# Does the speed of light vary depending on what it travels through? [duplicate]

The title is pretty much self explanatory. Does the speed of light vary depending on what it is traveling through? The speed of light through vacuum is 299792458 meters per second but does it change if it would say travel through air or water? If so why and if not why?

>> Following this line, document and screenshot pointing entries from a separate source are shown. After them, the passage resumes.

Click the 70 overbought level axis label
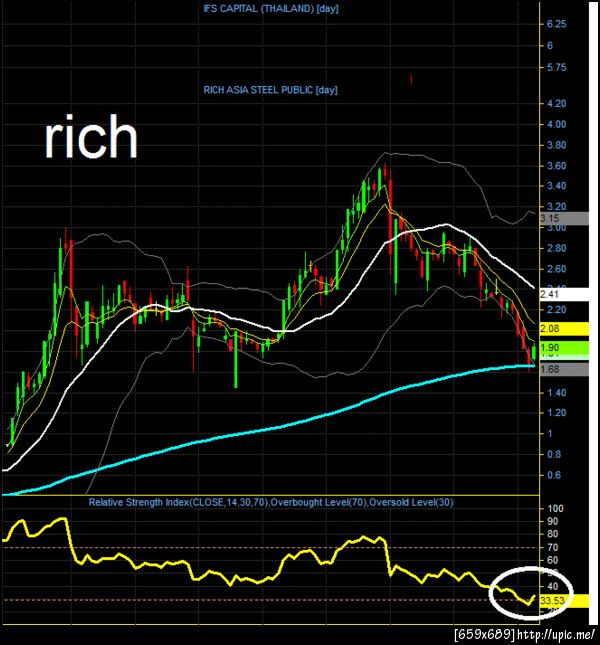Screen dimensions: 600x645 [x=553, y=548]
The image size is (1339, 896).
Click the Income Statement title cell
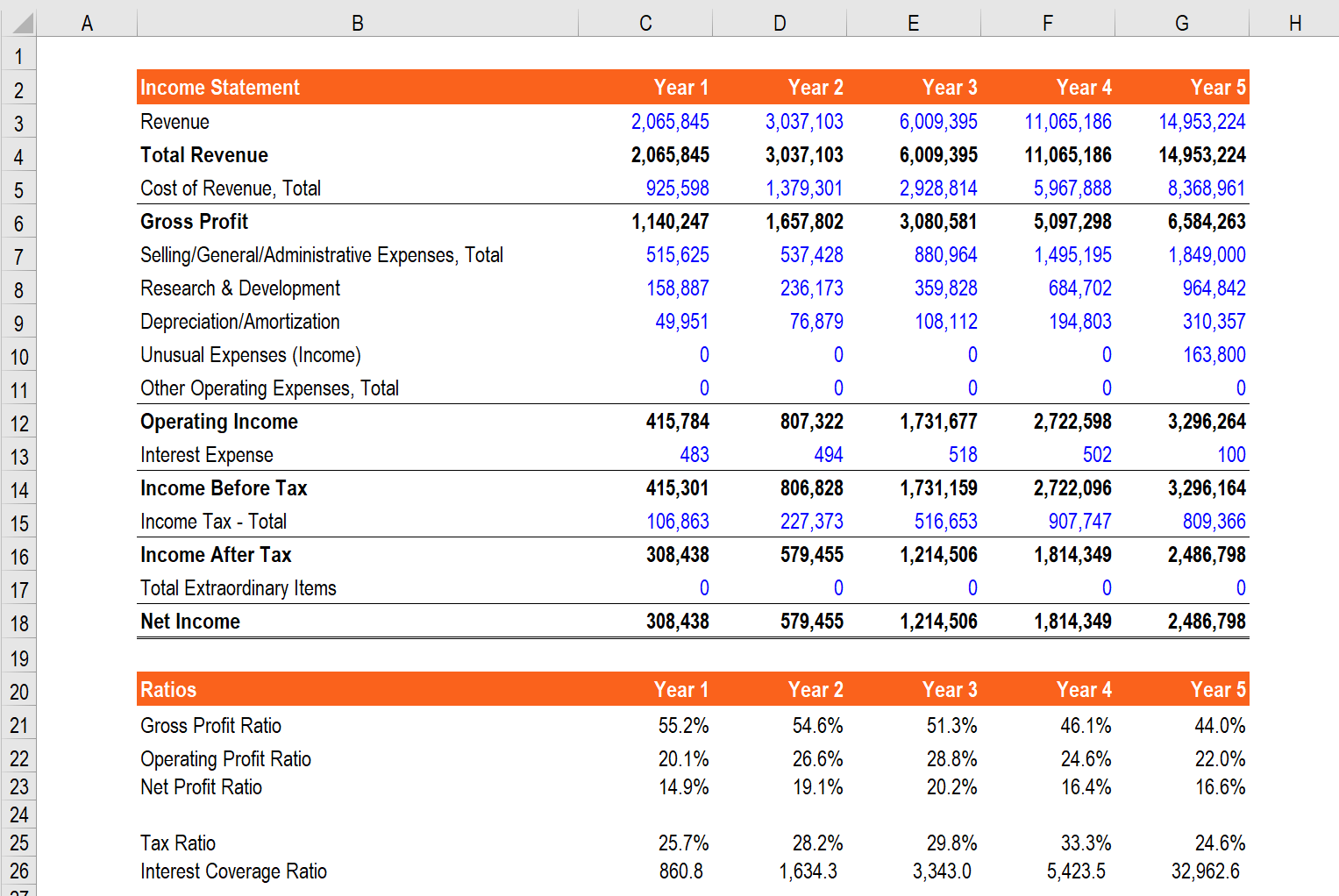click(x=219, y=87)
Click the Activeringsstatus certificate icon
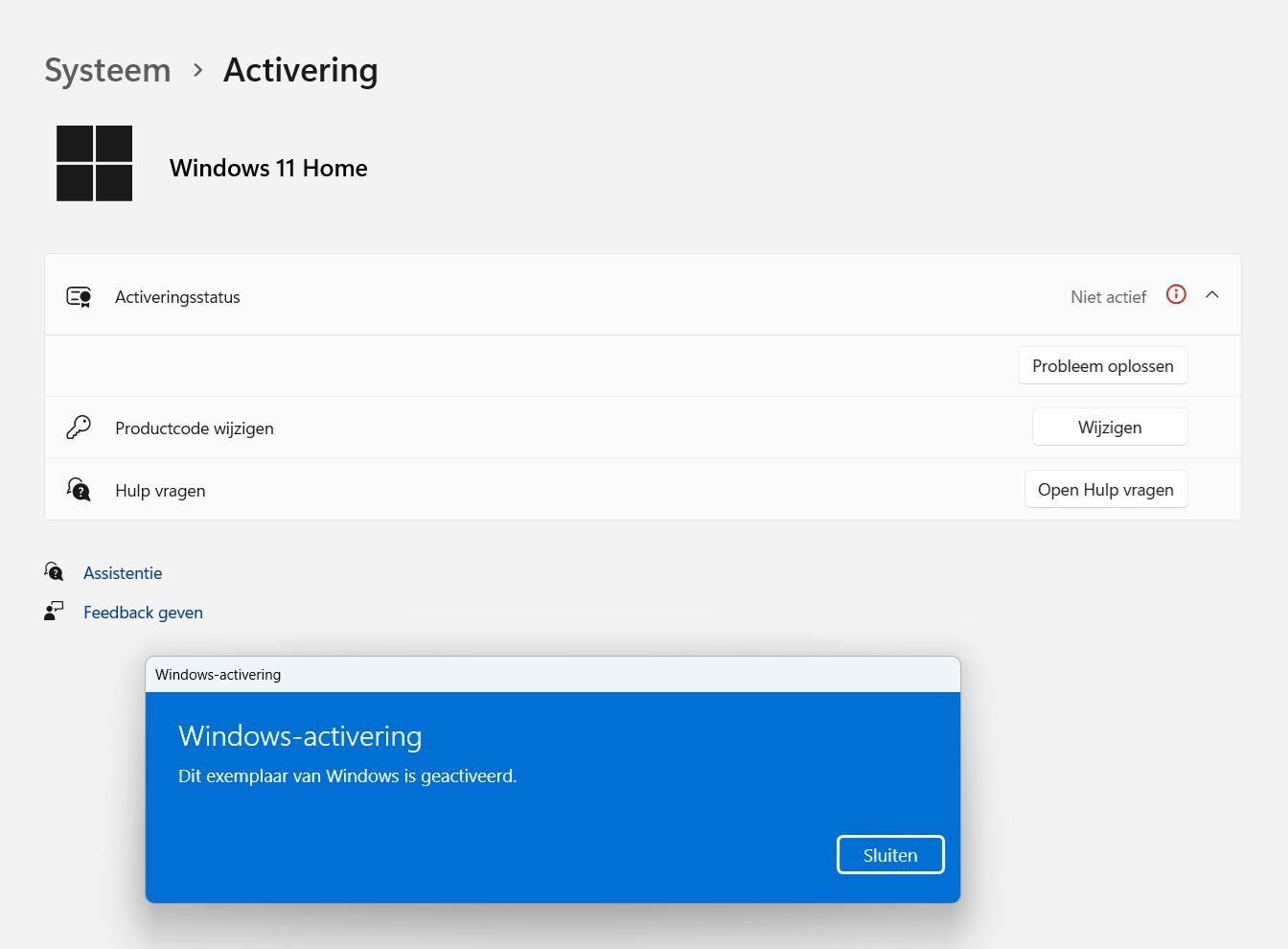 point(79,297)
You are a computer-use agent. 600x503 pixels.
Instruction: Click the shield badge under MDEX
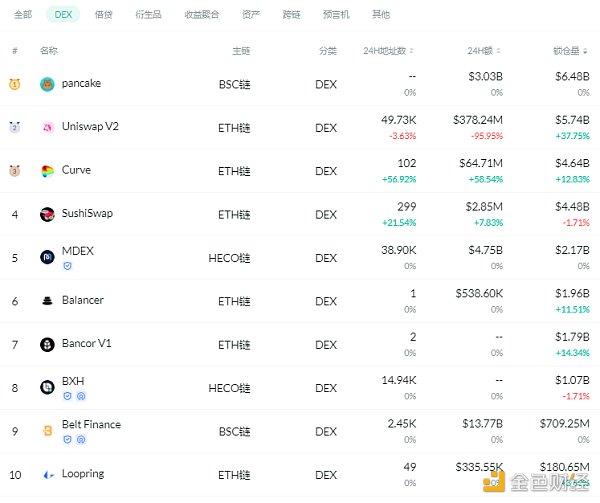coord(67,266)
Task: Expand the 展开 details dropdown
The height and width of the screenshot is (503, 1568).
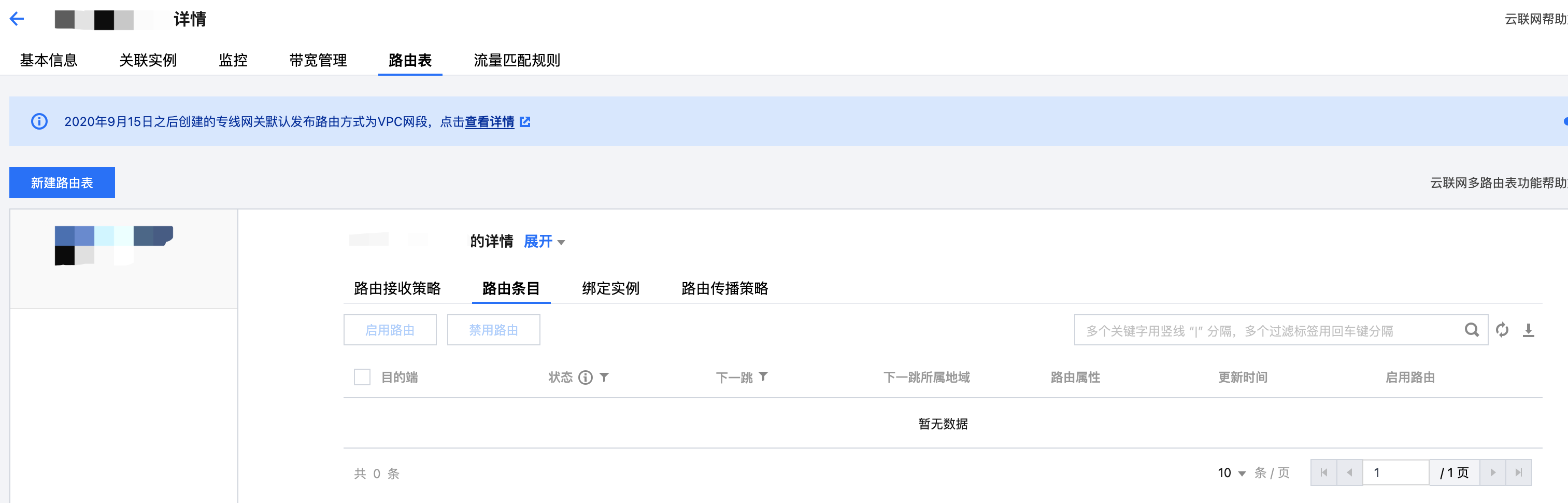Action: click(x=544, y=242)
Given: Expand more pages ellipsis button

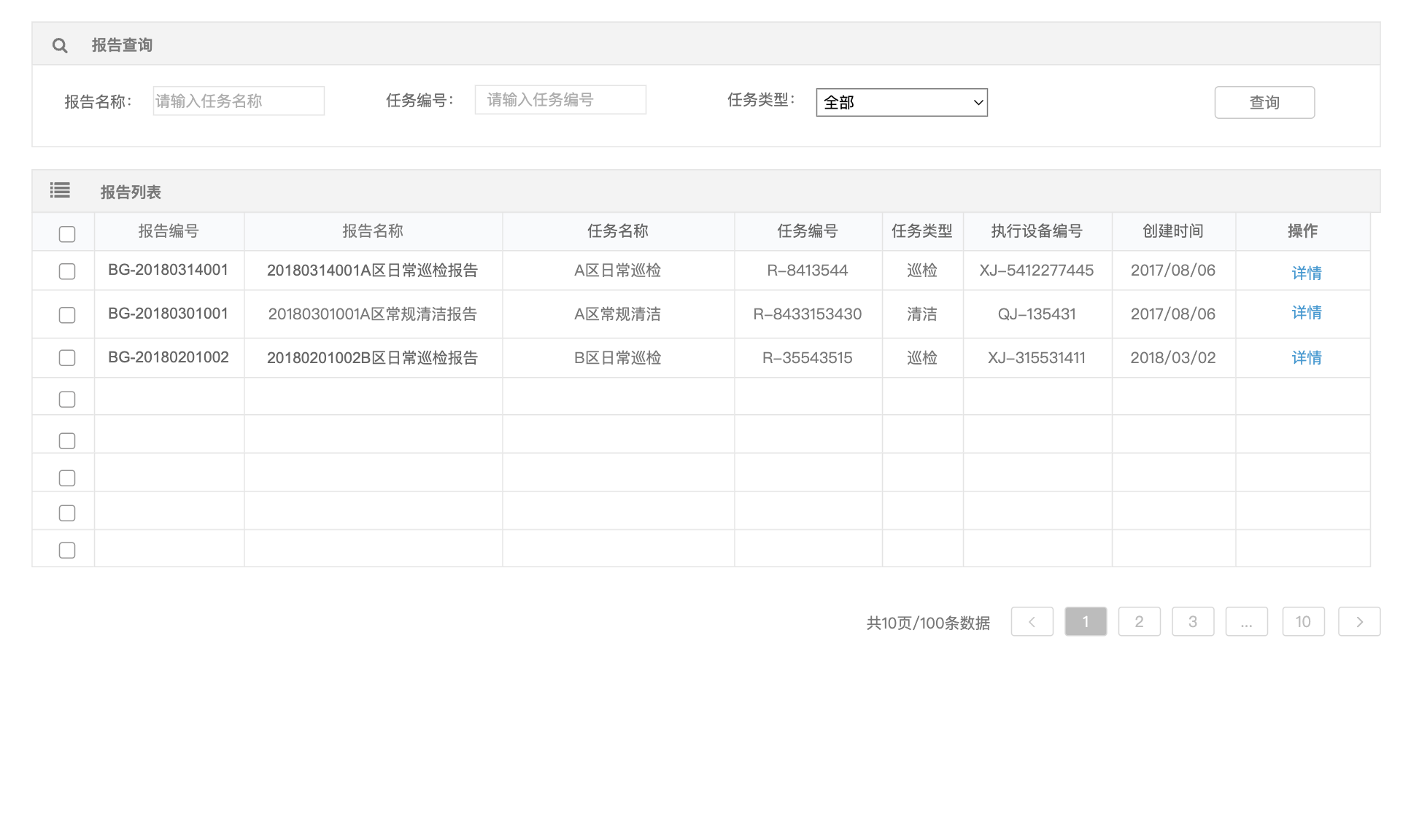Looking at the screenshot, I should click(1246, 622).
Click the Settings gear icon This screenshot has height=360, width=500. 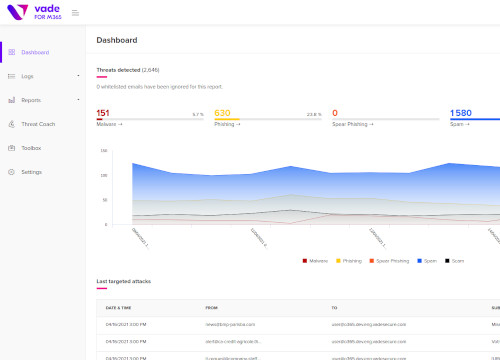coord(12,172)
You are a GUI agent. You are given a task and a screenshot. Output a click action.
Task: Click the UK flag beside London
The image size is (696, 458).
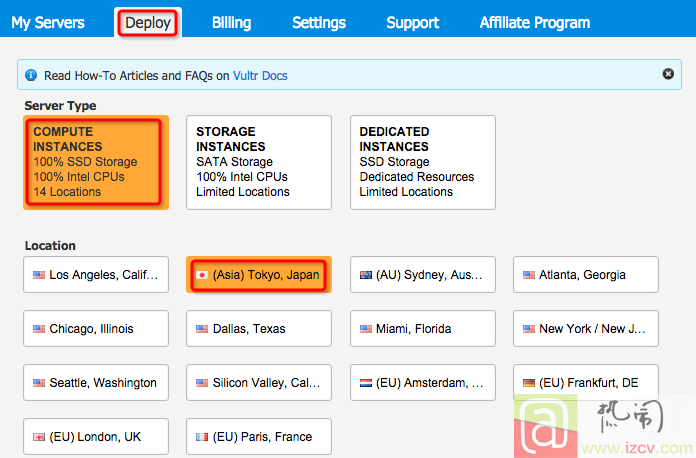coord(39,437)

## marked as duplicate by Sofia, ACuriousMind♦, Kyle Kanos, John Rennie, Qmechanic♦Mar 5 '15 at 8:39

• Have you looked at Wikipedia's take on this? – ACuriousMind Mar 4 '15 at 22:29
• possible duplicate of Is all kind of light same speed? – Bill N Mar 4 '15 at 22:38
• – Sofia Mar 4 '15 at 22:44
• @Albinffs no, the speed of light doesn't change, it's the so-called phase-velocity that changes, see the explanation in the answer to this question – Sofia Mar 4 '15 at 22:46

We usually talk not about the speed $v$ of light in a medium, but the refractive index $n = c / v$, which is the ratio of the speed-of-light-in-vacuum to the speed-of-light-in-a-medium. As the name indicates, when light changes refractive indexes, it refracts (bends). So if you want to know how slow light goes, look up the refractive index of the material and you can use that to compute the actual speed of light via $v = c / n$.
1. The speed of light in a medium may also be different for different colors (wavelengths $\lambda$) of light, which is called "dispersion". We usually take the speed-function $v(\lambda)$ and write it with two parameters: the "wavenumber" $k = 2 \pi / \lambda$ and the "angular frequency" $\omega = k ~ v$. So usually we write for dispersion $$\omega(k) = k ~ v(2 \pi / k).$$This is important because there are actually two different notions of "speed of light" in a bulk material. If you have a "wave packet", then there will we the speed of the individual "peaks" and "troughs", which will appear to travel at the "phase velocity" $v_{phase} = \omega / k$. But actually the center of the wave packet will not go at this speed but will instead go at the "bulk velocity" $d\omega/dk$. (If you have never seen this notation, it comes from a branch of mathematics called calculus and it is called a "derivative"... don't worry too much about it.)
2. With that said, all of the stuff about the speed of light being a fundamental constant for the universe is referring to $c$, the speed of light in vacuum. You can actually say that light always goes this speed, but due to special "wave interference effects" it bounces back-and-forth in such a way that it "appears" to go slower when you add up the interference effects.